Pathways and Pitfalls in extreme event attribution

Experiences from the World Weather Attribution collaboration: We attempt to answer the question whether and to what extent the likelihood and intensity of an observed event changed due to the anthropogenic modification of the Earth’s climate using a method called extreme event attribution.

Although this is a relatively new branch of science that developed over the last 15 years, there are many groups that compute these connections. Our approach in the World Weather Attribution (WWA) collaboration is different in two ways: we attempt to have our results ready as soon as possible after the event, and we try to respond as much as possible to questions posed by the outside world. Both approaches aim to make the attribution studies more useful. Commissions to investigate a disaster typically operate within a few months and appreciate if the event being attributed is as close as possible to the aspects that caused the disaster, media interest that reaches a large audience wanes on the order of weeks to months after large events.

We started doing event attributions on our first physical meeting during a heat wave in Paris in the summer of 2015 and learned a lot of lessons from the over two dozen studies we performed since then. These are summarised in a scientific paper that was published in April 2021, Pathways and pitfalls in extreme event attribution. This article is a summary of the scientific paper. An even more detailed description of the methodology that resulted from all these lessons learned has been published as A protocol for probabilistic extreme event attribution analyses. The main lesson was that the actual attribution step, on which most attention was focused in 2015, was only one step out of eight. We needed ways to deal with:

  1. the trigger: which studies to perform,
  2. the event definition: which aspect of the extreme event were most relevant,
  3. observational trend analysis: how rare was it and how has that changed,
  4. climate model evaluation: which models can represent the extreme,
  5. climate model analysis: what part of the change is due to climate change,
  6. hazard synthesis: combine the observational and model information,
  7. analysis of trends in vulnerability and exposure, and
  8. communication of the results.

We discuss each step in turn.

1. Analysis trigger

The Earth is large and extreme weather occurs somewhere almost every day. Which of these events merit an attribution study? In WWA we try to prioritise events that have a large impact on society, or that provoked a strong discussion in society, so that the answers will be useful for a large audience. These are often events for which the Red Cross issues international appeals. Sometimes smaller events closer to home or even meteorological records that did not affect many people also seem to generate enough interest to spend the effort to obtain a scientifically valid answer to the attribution question. We explicitly do not include the expected influence of climate change on the event on the trigger criteria: the result that an event was not affected by climate change, or even became less likely, is just as useful as one that the probability increased.

2. Event definition

Defining the event turned out to be both much harder and more important than we thought when we started attribution science. As an example: the first published extreme event attribution study analysed the extremely hot summer of 2003 in Europe (Stott et al, 2004). It took as event definition a European-wide seasonally averaged temperature, whereas the impacts had been tens of thousands of deaths in the 10-day hottest period in cities. A large-scale event definition like a continental and seasonal average has the advantage that climate models can represent it better and the signal-to-noise ratio is usually better than a local, short time scale definition. However, it is not the event that caused the damage and in WWA we try to relate our attribution question to the impacts, so we usually choose a definition of the event that corresponds as closely as possible to the impacts.
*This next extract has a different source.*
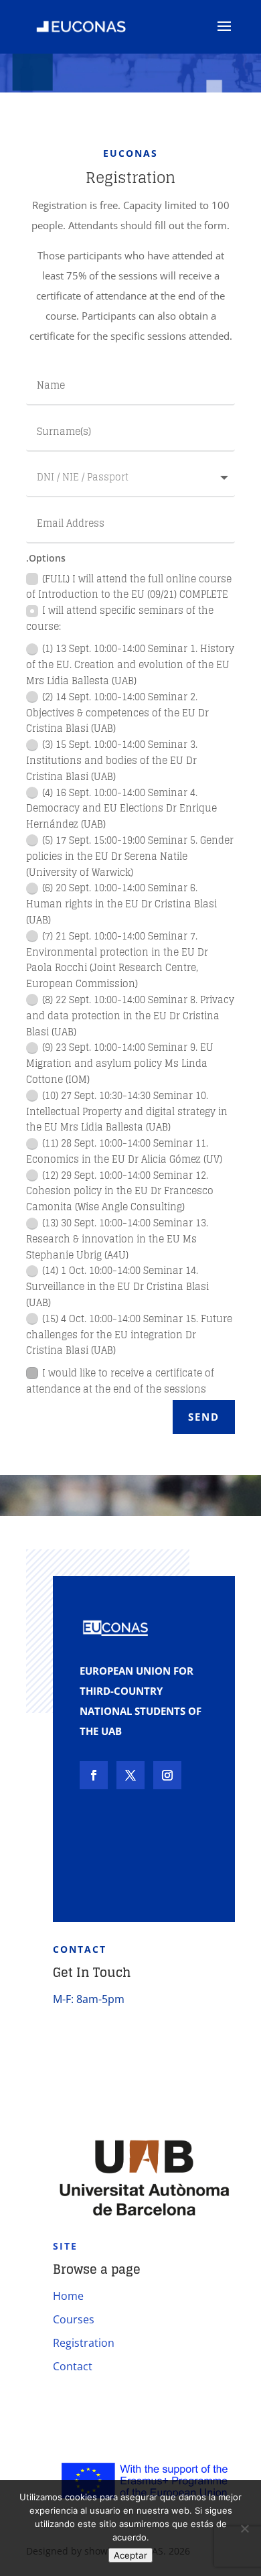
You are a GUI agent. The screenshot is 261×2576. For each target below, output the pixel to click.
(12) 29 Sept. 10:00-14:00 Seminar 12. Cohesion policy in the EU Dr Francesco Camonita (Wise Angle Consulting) (119, 1191)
However, we stick to meteorological or hydrological quantities, like temperature, wet bulb temperature, rainfall, river discharge and do not consider real impacts like number of deaths or economic damage. The reason is that the translation from extreme weather into impacts usually is a complex and uncertain function of the weather. It also changes over time: the introduction of heat plans in Europe after the disastrous heat waves of 2003 and 2006 has reduced the number of deaths per degree of heat by a factor of two or three. Similarly, more houses in natural areas have increased the risk of wildfire damage, or more houses on the coast are now exposed to storm damage. We do not have the expertise to also take these changes into account and therefore restrict ourselves to indicators of heat, fire weather risk and wind in these examples.

A final consideration of the choice of event definition is that the quantity chosen has to have long and reliable observations and be represented by climate models.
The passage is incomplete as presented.